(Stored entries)
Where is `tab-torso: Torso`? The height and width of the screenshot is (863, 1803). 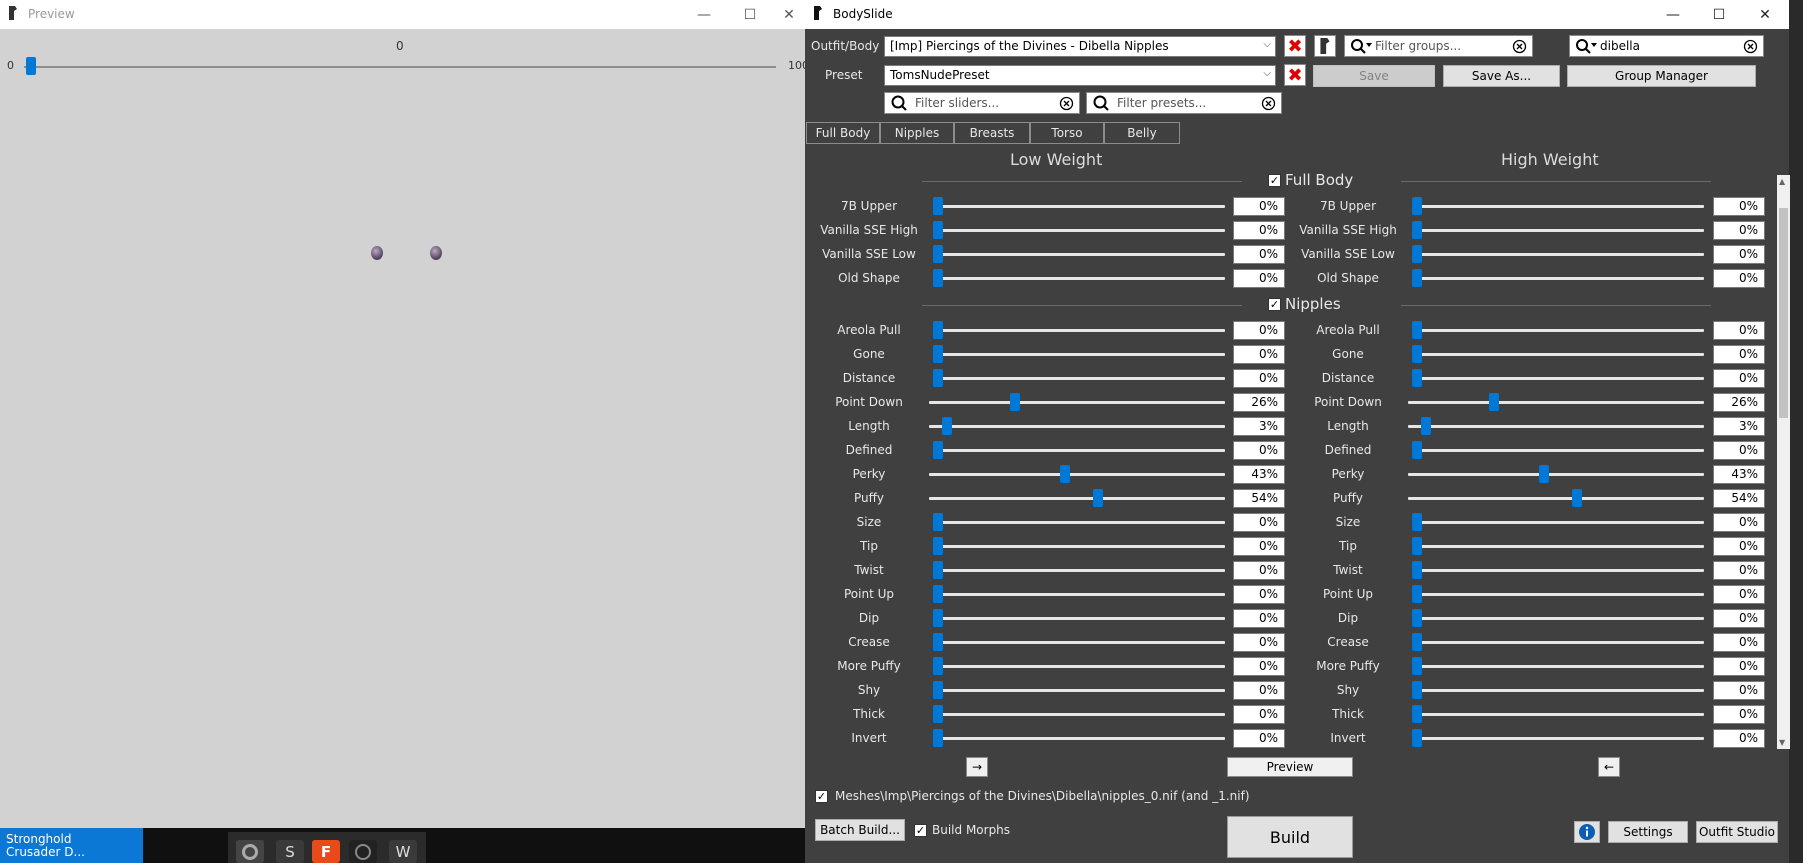
tab-torso: Torso is located at coordinates (1067, 133).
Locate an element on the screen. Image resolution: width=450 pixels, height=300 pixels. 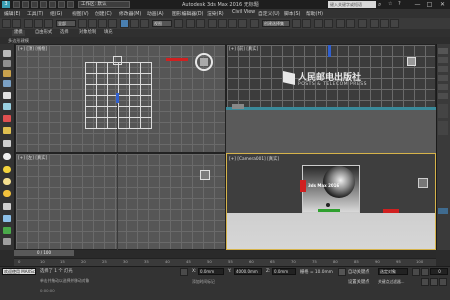
layer-explorer-icon is located at coordinates (318, 24).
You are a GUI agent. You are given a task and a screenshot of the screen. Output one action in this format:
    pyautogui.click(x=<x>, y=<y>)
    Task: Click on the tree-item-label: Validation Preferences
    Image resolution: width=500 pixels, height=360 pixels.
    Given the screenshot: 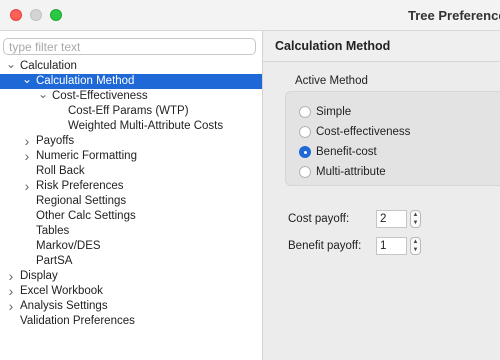 What is the action you would take?
    pyautogui.click(x=78, y=321)
    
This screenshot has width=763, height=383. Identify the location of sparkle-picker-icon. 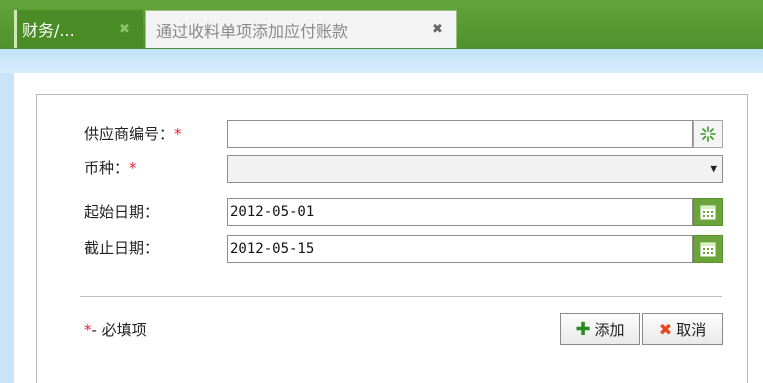
(708, 134).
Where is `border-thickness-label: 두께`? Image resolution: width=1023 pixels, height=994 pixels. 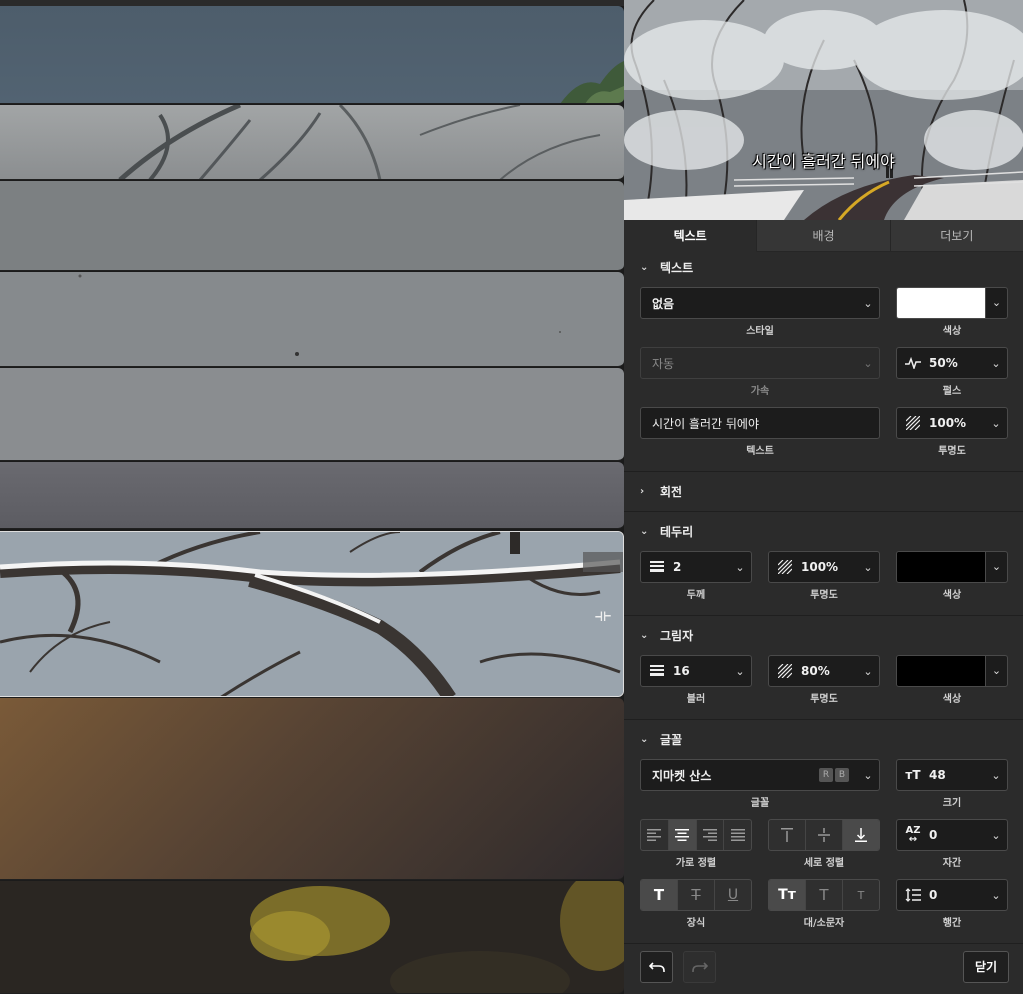 border-thickness-label: 두께 is located at coordinates (696, 596).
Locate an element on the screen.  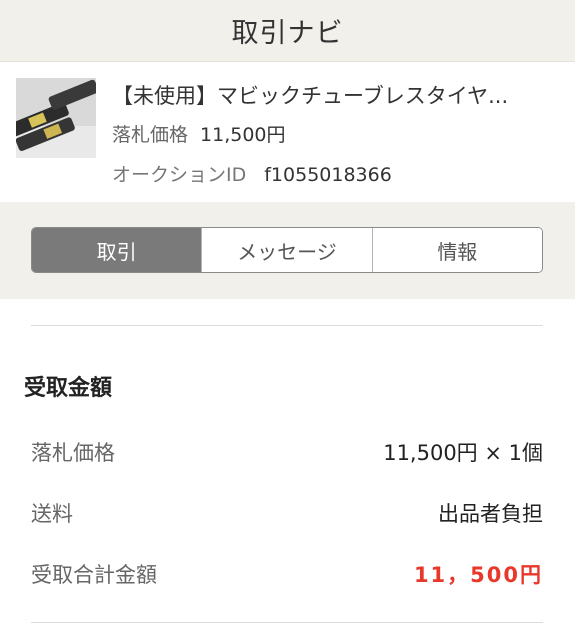
item-price-line: 落札価格 11,500円 is located at coordinates (199, 134).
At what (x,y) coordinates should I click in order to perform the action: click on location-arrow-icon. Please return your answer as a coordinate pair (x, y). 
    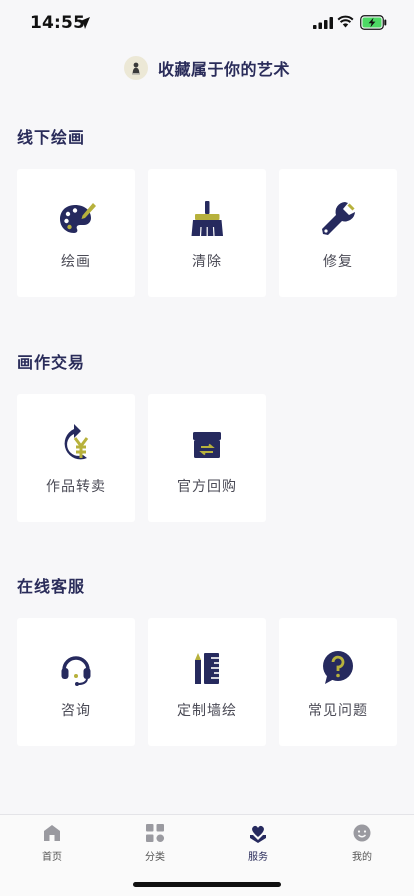
    Looking at the image, I should click on (84, 23).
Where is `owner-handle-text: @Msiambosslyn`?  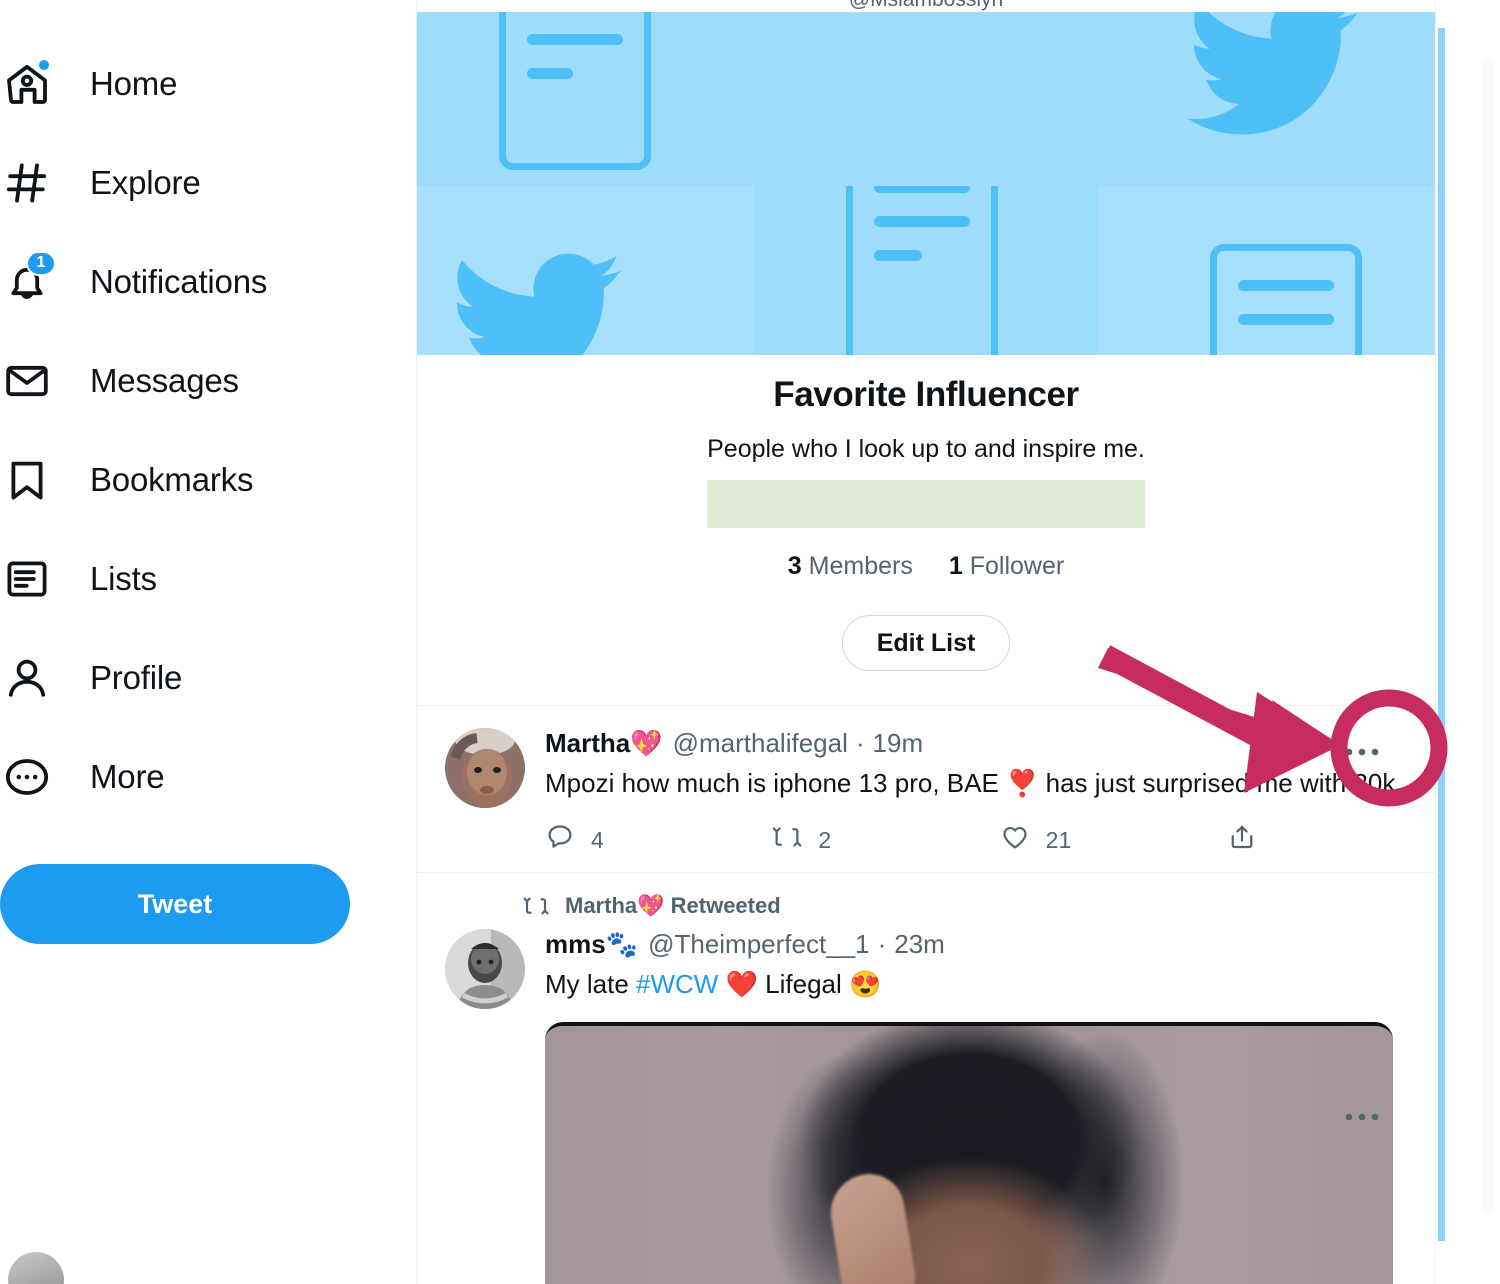 owner-handle-text: @Msiambosslyn is located at coordinates (926, 6).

- [Task to complete]: Report every line of the records that contains the string "item", copying each one in full.

- [Solution for this exercise]:
    Task: Click on the tree-item-label: Validation Preferences
item-price-line: 落札価格 11,500円 is located at coordinates (199, 134).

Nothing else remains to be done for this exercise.